§ **EXERCISE DIRECTIONS**: The lines to reproduce run from the first one below to the line containing "Members (189, 1388)", both included. Reproduce them exactly and nothing else.

<<<<

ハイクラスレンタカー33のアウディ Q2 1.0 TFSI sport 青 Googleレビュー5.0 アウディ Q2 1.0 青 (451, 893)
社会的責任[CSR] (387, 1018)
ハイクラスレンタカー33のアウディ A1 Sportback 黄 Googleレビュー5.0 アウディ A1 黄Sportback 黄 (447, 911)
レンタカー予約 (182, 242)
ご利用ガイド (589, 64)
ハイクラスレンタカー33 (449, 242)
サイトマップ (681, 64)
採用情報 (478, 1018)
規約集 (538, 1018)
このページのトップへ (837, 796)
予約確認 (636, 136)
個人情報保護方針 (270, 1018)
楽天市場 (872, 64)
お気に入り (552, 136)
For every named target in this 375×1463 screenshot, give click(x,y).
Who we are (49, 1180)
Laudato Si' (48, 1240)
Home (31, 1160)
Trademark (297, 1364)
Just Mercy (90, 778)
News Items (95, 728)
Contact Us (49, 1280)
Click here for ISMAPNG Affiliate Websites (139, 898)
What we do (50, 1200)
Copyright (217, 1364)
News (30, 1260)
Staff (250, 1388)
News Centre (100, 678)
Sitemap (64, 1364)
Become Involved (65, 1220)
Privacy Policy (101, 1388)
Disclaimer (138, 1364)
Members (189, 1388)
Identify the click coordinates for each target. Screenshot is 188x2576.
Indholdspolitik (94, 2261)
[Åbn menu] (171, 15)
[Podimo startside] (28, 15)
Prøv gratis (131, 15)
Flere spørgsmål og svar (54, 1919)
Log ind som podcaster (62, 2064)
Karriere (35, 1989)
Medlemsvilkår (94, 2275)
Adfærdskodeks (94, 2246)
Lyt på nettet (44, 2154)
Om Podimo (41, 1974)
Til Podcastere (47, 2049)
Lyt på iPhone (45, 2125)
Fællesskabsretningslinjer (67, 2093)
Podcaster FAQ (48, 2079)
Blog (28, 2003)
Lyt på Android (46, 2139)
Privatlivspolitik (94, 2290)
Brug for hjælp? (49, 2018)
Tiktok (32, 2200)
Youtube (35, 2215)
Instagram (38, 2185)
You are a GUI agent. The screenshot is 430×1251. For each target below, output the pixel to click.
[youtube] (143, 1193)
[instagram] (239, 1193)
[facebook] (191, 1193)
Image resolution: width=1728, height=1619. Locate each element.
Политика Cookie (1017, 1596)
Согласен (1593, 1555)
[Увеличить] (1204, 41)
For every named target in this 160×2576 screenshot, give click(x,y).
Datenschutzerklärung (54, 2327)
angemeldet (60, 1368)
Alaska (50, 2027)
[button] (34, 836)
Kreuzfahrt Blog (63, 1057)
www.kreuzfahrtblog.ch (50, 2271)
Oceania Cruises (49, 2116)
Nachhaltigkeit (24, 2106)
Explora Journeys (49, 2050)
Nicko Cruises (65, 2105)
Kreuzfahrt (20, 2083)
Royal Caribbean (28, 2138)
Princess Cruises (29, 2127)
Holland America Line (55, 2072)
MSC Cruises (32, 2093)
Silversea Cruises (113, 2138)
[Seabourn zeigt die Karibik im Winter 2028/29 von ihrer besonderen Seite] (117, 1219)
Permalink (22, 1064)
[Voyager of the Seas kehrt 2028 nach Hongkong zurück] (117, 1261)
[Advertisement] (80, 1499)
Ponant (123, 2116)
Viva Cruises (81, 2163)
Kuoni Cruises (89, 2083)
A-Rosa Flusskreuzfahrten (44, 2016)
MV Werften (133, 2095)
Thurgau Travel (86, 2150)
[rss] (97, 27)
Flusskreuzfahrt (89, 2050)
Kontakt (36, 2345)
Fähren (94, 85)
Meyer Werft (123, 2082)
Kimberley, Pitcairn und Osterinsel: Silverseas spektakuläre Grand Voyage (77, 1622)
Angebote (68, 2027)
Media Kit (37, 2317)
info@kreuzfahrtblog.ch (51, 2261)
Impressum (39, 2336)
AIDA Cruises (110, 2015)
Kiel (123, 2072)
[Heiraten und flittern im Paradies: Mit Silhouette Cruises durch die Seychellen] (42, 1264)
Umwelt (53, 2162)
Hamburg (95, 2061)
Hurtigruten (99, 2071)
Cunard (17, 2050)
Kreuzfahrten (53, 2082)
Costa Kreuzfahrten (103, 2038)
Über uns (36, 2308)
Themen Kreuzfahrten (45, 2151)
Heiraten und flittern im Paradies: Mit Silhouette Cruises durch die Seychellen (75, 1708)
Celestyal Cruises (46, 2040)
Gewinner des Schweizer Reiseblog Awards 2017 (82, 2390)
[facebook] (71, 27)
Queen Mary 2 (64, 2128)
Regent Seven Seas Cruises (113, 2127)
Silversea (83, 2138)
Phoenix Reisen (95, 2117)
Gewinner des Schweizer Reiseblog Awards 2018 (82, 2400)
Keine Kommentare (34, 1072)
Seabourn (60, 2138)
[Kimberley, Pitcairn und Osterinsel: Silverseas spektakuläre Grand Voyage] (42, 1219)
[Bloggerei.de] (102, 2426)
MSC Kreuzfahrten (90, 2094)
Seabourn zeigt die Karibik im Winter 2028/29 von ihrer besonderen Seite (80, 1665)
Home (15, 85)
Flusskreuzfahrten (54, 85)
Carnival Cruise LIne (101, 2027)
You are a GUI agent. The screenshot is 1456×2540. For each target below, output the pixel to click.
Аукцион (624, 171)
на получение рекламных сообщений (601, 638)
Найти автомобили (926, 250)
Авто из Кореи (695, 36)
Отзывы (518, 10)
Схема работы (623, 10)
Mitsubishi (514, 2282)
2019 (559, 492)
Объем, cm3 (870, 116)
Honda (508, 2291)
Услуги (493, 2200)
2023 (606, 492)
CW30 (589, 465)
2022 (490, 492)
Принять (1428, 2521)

>>>>

§ **ANSWER SPACE**:
ハイクラスレンタカー33のアウディ Q2 1.0 TFSI sport 青 Googleレビュー5.0 アウディ Q2 1.0 青 (451, 893)
社会的責任[CSR] (387, 1018)
ハイクラスレンタカー33のアウディ A1 Sportback 黄 Googleレビュー5.0 アウディ A1 黄Sportback 黄 (447, 911)
レンタカー予約 (182, 242)
ご利用ガイド (589, 64)
ハイクラスレンタカー33 (449, 242)
サイトマップ (681, 64)
採用情報 (478, 1018)
規約集 (538, 1018)
このページのトップへ (837, 796)
予約確認 (636, 136)
個人情報保護方針 (270, 1018)
楽天市場 (872, 64)
お気に入り (552, 136)
For every named target in this 375×1463 screenshot, give click(x,y).
Who we are (49, 1180)
Laudato Si' (48, 1240)
Home (31, 1160)
Trademark (297, 1364)
Just Mercy (90, 778)
News Items (95, 728)
Contact Us (49, 1280)
Click here for ISMAPNG Affiliate Websites (139, 898)
What we do (50, 1200)
Copyright (217, 1364)
News (30, 1260)
Staff (250, 1388)
News Centre (100, 678)
Sitemap (64, 1364)
Become Involved (65, 1220)
Privacy Policy (101, 1388)
Disclaimer (138, 1364)
Members (189, 1388)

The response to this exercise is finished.